▶ _YOUR INSTRUCTIONS_: Copy the items below verbatim, starting at the line containing "The width and" and ending after the line containing "Viewport: 503px width, 711px". Omit the pictures.

▶ _SUPPLIED RECORDS_:

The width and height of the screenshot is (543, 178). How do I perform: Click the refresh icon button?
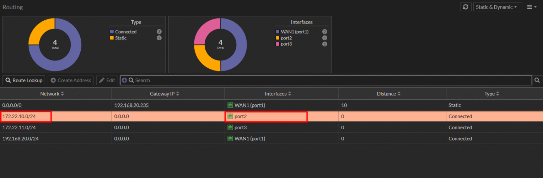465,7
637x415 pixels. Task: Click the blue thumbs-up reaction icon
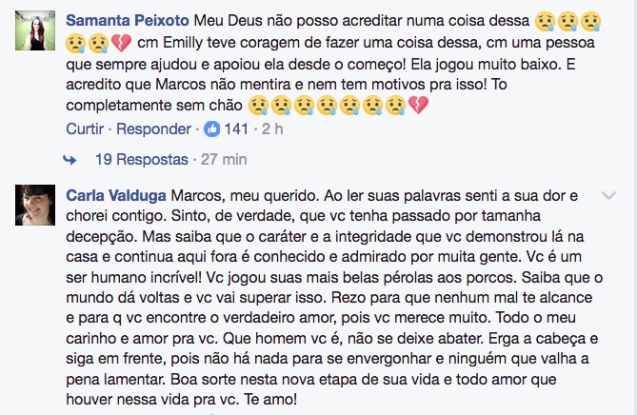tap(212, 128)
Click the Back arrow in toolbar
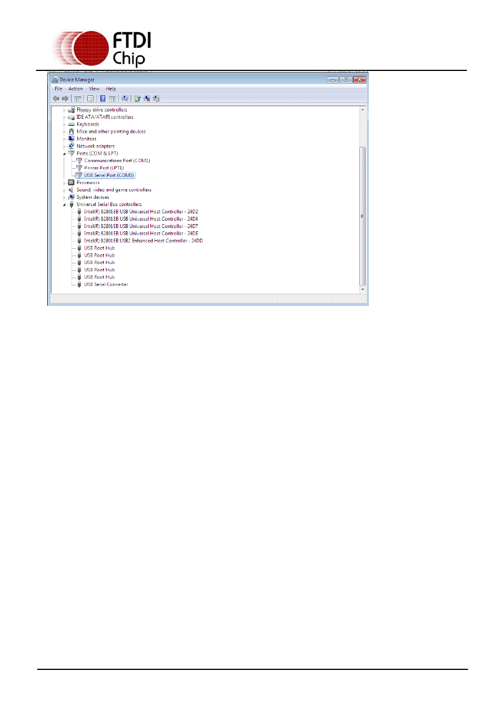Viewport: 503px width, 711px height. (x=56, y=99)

---

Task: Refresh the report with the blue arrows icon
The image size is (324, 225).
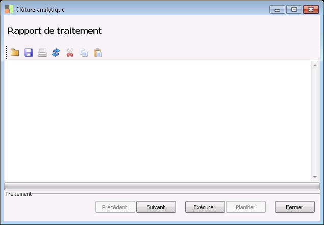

▶ _WRITTEN RESPONSE_:
The width and height of the screenshot is (543, 178). How do I perform: Click the refresh icon button?
465,7
637x415 pixels. Task: Click the blue thumbs-up reaction icon
tap(212, 128)
Click the Back arrow in toolbar
Viewport: 503px width, 711px height. (x=56, y=99)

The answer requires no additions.